──────── Supplied passage ────────

Install local python environment

From the project root folder run:

virtualenv --python=python2.7 env --no-site-packages

Install required packages

env/bin/easy_install -U distribute
env/bin/pip install -r requirements.txt

Create and configure the (development) database

In mysql, create a database and user for the app:

CREATE DATABASE corroborator_dev CHARACTER SET utf8 COLLATE utf8_general_ci;
CREATE USER 'django'@'localhost' identified by 'password';
GRANT ALL ON corroborator_dev.* to 'django'@'localhost';

If you change the username/password, make sure they are put in the DATABASE setting in corroborator/settings/dev.py.

Initial database sync.

If you have no database set up, run:

env/bin/python2.7 manage.py migrate --fake-initial --settings=corroborator.settings.dev

To install the minimum data fixtures (including an admin user, password 'password'):

env/bin/python2.7 manage.py loaddata corroborator_app/fixtures/admin_user.json --settings=corroborator.settings.dev 
env/bin/python2.7 manage.py loaddata corroborator_app/fixtures/status_update.json --settings=corroborator.settings.dev 
env/bin/python2.7 manage.py loaddata corroborator_app/fixtures/auth.json --settings=corroborator.settings.dev 

And to install some sample fixtures (including 'demo' and 'demodata' users, password 'demo'):

env/bin/python2.7 manage.py loaddata corroborator_app/fixtures/demo_user.json --settings=corroborator.settings.dev 
env/bin/python2.7 manage.py loaddata corroborator_app/fixtures/crimes.json --settings=corroborator.settings.dev 
env/bin/python2.7 manage.py loaddata corroborator_app/fixtures/locations_UA.json --settings=corroborator.settings.dev 
Permissions

The demo user is a member of the chief-data-analyst, data-analyst and senior-data-analyst groups and should also be given the following permissions (via the admin interface) to be able to edit any item:

The demodata user is a member of the data-entry group and sees a simplified data-entry interface for bulletins and actors.

Solr installation

Solr needs a few packages installed before use:

[sudo] apt-get install openjdk-6-jdk

Download and install Solr 4, e.g.

wget http://www.eu.apache.org/dist/lucene/solr/4.10.4/solr-4.10.4.tgz
tar -xvf solr-4.10.4.tgz

Then add a new core:

cd solr-4.10.4/

mkdir example/solr/corroborator-search
cp -R example/solr/collection1/conf/ example/solr/corroborator-search/
echo "name=corroborator-search" > example/solr/corroborator-search/core.properties
cp ../conf/solr.schema.demo.xml example/solr/corroborator-search/conf/schema.xml

And start Solr

bin/solr start

Other configuration

cd ..
env/bin/python2.7 manage.py backfill_api_keys --settings=corroborator.settings.dev
env/bin/python2.7 manage.py rebuild_index --settings=corroborator.settings.dev

Media storage

By default, uploaded media is stored in MEDIA_ROOT. To store media in S3, set QUEUED_STORAGE = True and set the 3 AWS_* settings - see the deployment steps for more details.

Running

To run the celery worker (to process Solr updates and any S3 updates if used)

env/bin/python2.7 manage.py celery worker --events --time-limit 300 --concurrency 1 --queues celery --settings=corroborator.settings.dev

To run the development server:

env/bin/python2.7 manage.py runserver --settings=corroborator.settings.dev

Test in a browser via http://localhost:8000/ and login with 'demo', password 'demo'.

──────── Supplied entries ────────

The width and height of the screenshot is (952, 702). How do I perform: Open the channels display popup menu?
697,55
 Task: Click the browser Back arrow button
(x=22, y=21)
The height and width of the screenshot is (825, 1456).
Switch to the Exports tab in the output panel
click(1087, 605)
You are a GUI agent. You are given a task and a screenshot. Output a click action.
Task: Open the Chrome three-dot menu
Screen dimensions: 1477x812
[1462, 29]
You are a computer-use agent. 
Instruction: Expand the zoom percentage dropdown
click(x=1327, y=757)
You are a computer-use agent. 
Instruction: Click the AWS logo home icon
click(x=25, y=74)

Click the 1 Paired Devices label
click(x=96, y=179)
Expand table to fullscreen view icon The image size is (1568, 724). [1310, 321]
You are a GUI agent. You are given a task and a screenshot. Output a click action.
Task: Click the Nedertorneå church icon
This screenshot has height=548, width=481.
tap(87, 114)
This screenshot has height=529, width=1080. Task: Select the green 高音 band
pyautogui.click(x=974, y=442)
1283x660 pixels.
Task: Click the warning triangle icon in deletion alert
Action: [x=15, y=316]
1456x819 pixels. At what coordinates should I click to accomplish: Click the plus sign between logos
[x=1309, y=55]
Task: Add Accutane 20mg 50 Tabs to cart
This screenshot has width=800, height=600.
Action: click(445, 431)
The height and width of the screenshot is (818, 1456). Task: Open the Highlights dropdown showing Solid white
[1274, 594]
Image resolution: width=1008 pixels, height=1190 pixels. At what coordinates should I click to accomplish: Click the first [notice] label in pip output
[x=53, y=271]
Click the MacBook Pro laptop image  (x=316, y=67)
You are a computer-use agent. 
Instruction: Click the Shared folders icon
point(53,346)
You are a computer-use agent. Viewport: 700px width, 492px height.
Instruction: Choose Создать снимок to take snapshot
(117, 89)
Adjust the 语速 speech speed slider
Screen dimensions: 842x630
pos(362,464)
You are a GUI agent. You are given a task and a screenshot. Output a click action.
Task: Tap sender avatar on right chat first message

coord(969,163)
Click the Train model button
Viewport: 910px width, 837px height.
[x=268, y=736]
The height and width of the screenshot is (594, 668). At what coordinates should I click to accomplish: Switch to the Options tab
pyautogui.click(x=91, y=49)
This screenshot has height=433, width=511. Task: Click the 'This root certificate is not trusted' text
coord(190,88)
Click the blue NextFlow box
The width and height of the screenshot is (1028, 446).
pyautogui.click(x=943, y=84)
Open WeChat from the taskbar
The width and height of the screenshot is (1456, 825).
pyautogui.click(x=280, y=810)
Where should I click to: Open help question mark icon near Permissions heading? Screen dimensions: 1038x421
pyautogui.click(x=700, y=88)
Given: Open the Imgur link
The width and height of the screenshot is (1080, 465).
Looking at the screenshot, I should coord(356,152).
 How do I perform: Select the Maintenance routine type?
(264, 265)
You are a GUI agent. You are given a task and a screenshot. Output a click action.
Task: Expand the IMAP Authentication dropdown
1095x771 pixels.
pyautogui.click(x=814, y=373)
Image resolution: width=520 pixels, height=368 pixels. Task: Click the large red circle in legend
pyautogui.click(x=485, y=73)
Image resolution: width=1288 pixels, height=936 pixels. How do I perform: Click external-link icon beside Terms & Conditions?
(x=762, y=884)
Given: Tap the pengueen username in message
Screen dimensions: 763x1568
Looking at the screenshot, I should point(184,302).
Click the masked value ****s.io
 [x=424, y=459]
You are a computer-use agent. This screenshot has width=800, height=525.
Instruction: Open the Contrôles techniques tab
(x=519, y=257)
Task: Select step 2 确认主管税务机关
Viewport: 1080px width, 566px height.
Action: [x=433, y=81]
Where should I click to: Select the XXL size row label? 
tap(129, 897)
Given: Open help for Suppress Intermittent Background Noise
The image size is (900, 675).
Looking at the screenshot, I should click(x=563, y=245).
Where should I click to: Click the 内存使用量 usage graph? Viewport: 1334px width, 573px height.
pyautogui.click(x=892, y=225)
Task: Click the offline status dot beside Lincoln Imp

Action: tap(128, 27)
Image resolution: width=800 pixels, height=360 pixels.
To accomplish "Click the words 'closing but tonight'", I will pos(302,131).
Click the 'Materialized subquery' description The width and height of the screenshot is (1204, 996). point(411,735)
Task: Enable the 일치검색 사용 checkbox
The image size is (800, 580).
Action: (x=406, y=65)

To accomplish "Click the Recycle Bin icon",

────────

## Given problem
From the setup guide for the Corroborator app, reproduce the part starting at "env/bin/python2.7 manage.py backfill_api_keys" and ending at "for more details.".

## Exercise output
env/bin/python2.7 manage.py backfill_api_keys --settings=corroborator.settings.dev
env/bin/python2.7 manage.py rebuild_index --settings=corroborator.settings.dev

Media storage

By default, uploaded media is stored in MEDIA_ROOT. To store media in S3, set QUEUED_STORAGE = True and set the 3 AWS_* settings - see the deployment steps for more details.